About Senja
The first morning, I woke to the sound of water dripping off the bow as we glided between Wayag’s jagged islets. It was 6:15, still grey-blue, but the sky was cracking open behind the karst. I wrapped a blanket from my cabin – it had been cool overnight – and climbed to the upper deck barefoot. The chef handed me black coffee in a ceramic mug, no sugar needed. We sat in silence as the sun hit the first peaks, turning the water below from ink to turquoise.
Senja is 31 metres of teak and quiet luxury, built for only four guests. We had two cabins – mine was the master aft, with a queen bed that didn’t creak and a window that opened over the water. The other cabin, forward, had twin beds with individual reading lights and a shared ensuite with hot water that never ran out. There were no corridors, just three steps between the saloon and the cabins, which made it feel more like a private yacht than a charter.
Our days unfolded slowly. One morning, we anchored at Cape Kri by 7:30 and slipped into the water with our guide.
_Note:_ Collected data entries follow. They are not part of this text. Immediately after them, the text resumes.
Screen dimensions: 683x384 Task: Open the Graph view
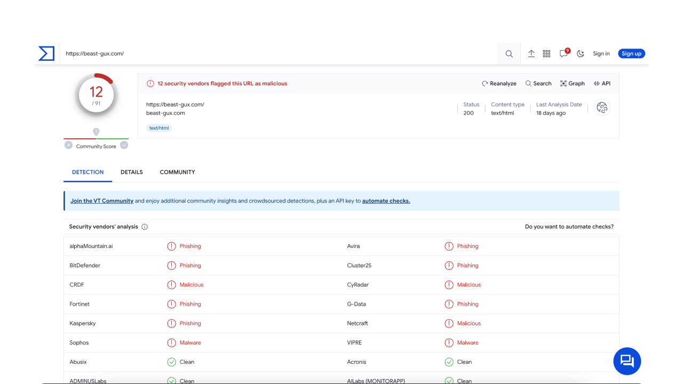point(572,83)
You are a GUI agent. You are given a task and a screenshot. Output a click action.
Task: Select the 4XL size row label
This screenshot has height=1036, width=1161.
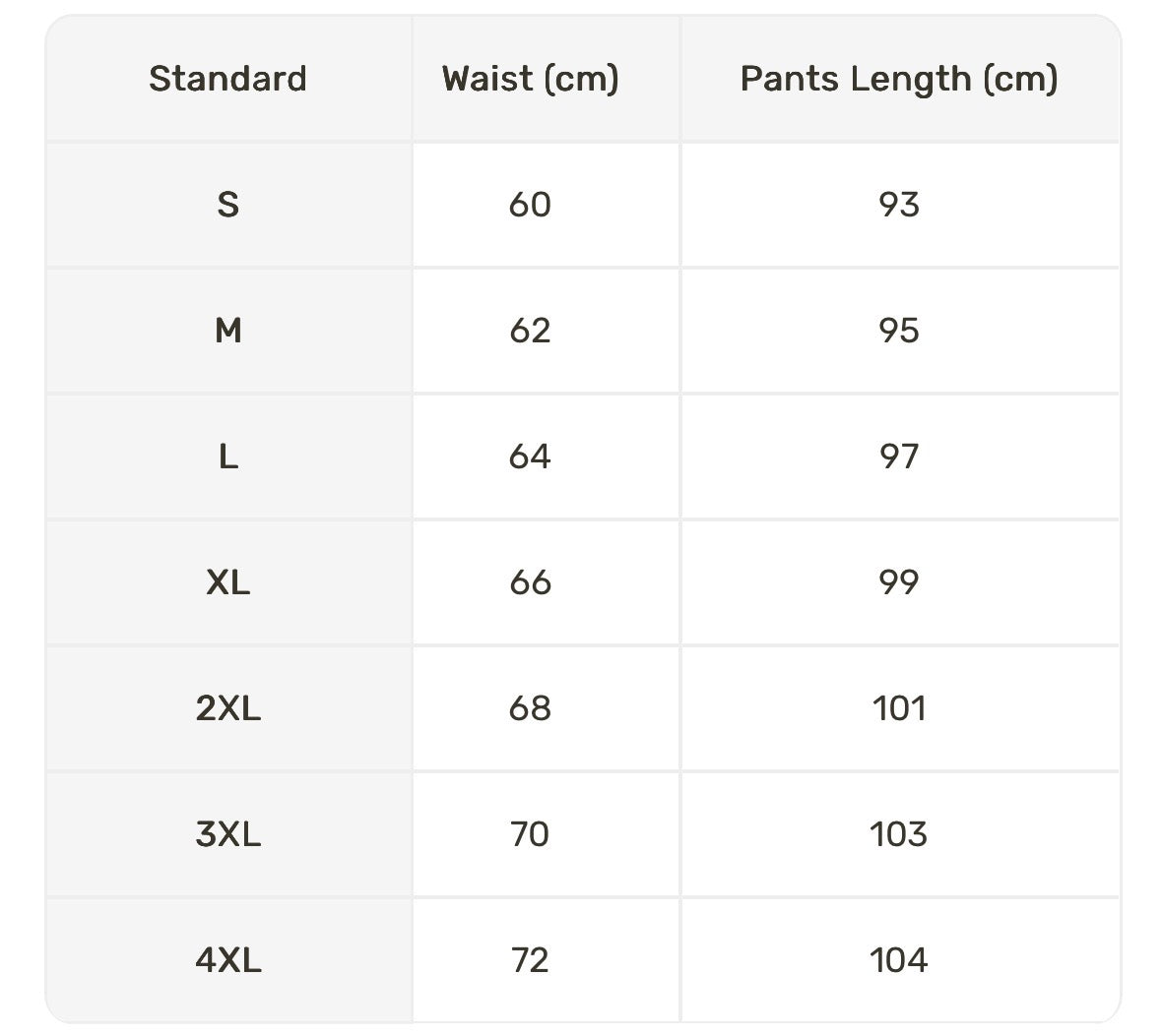[x=227, y=960]
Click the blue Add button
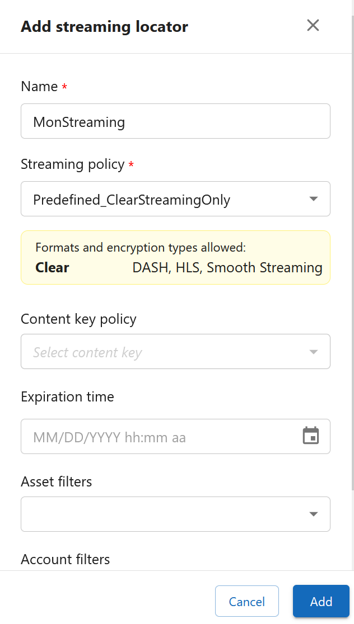The width and height of the screenshot is (354, 624). (321, 601)
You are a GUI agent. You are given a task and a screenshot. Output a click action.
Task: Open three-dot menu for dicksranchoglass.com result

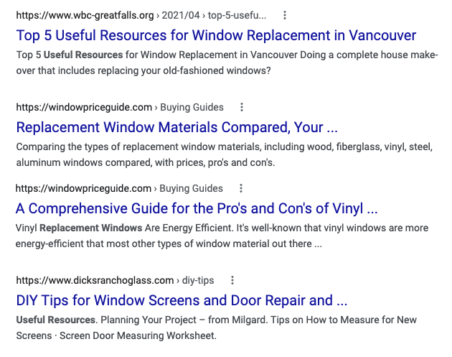(232, 281)
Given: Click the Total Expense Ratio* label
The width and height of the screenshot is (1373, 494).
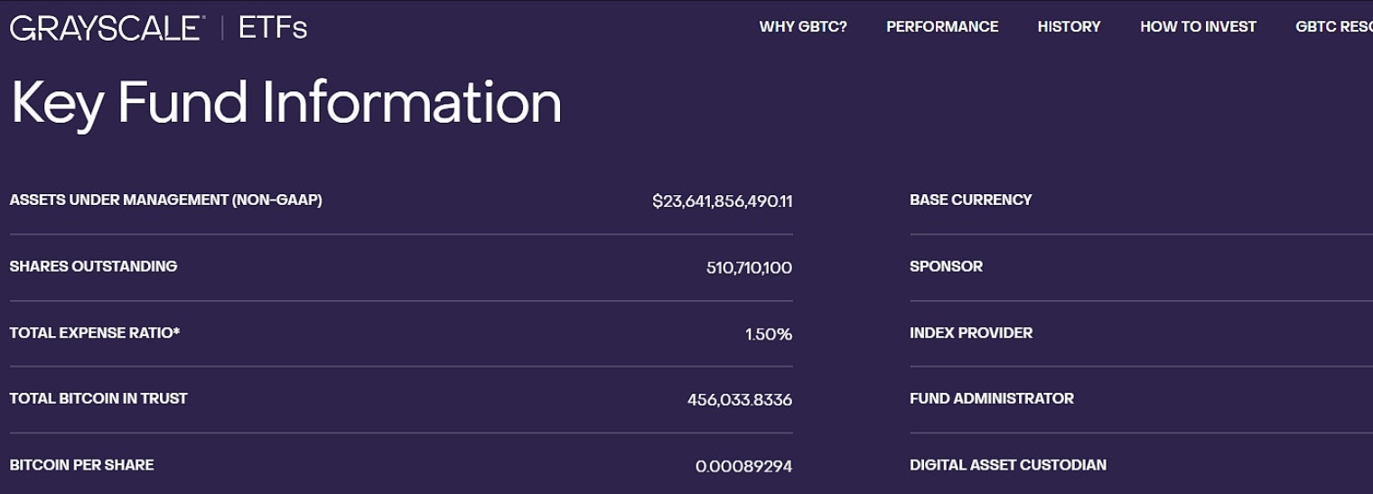Looking at the screenshot, I should coord(95,333).
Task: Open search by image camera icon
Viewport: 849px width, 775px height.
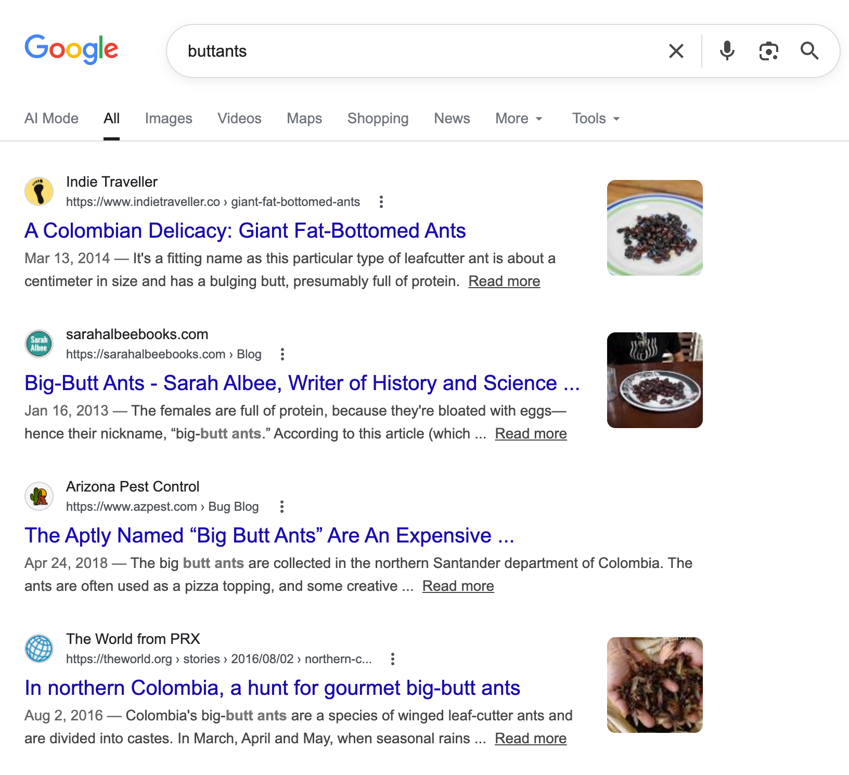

The coral there is so dense it looks like someone spilled a crate of confetti. I counted six wobbegong sharks in one 20-minute dive. Later, we snorkelled at Manta Sandy – not just one manta, but four, circling beneath us while we clung to the dive flag. The crew timed it perfectly: we surfaced to find the boat already drifting close, with towels and fresh pineapple waiting.
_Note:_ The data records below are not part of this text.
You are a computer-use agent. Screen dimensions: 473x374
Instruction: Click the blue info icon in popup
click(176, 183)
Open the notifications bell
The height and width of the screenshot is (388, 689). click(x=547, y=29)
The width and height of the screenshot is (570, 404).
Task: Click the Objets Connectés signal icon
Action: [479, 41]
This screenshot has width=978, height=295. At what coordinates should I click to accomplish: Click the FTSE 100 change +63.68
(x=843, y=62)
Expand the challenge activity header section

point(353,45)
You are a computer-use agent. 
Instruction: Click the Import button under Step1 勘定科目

Lunch was always on deck – grilled mahi-mahi with sambal matah, papaya salad, coconut rice – served on real plates. No plastic, no paper. One afternoon, we kayaked into a hidden lagoon near Kabrey Island. The entrance was narrow, just wide enough for the kayak, and inside, the water was still and green. We floated on our backs, looking up at the overhang. Back on Senja, the sound system played low jazz while the captain plotted the next move.
On the final day, we anchored in the Dampier Strait. The current was strong, so we did a drift dive along the edge of the wall. I saw a pair of pygmy seahorses the size of my thumbnail, clinging to a gorgonian fan. After, we surfaced near the boat, and the crew had set up a rinse station with fresh water and biodegradable soap. That night, anchored in Aljui Bay, we ate under the stars. The generator went off at 9, but the lights stayed on – solar and batteries. I fell asleep to the sound of waves slapping the hull, knowing we’d wake up somewhere new.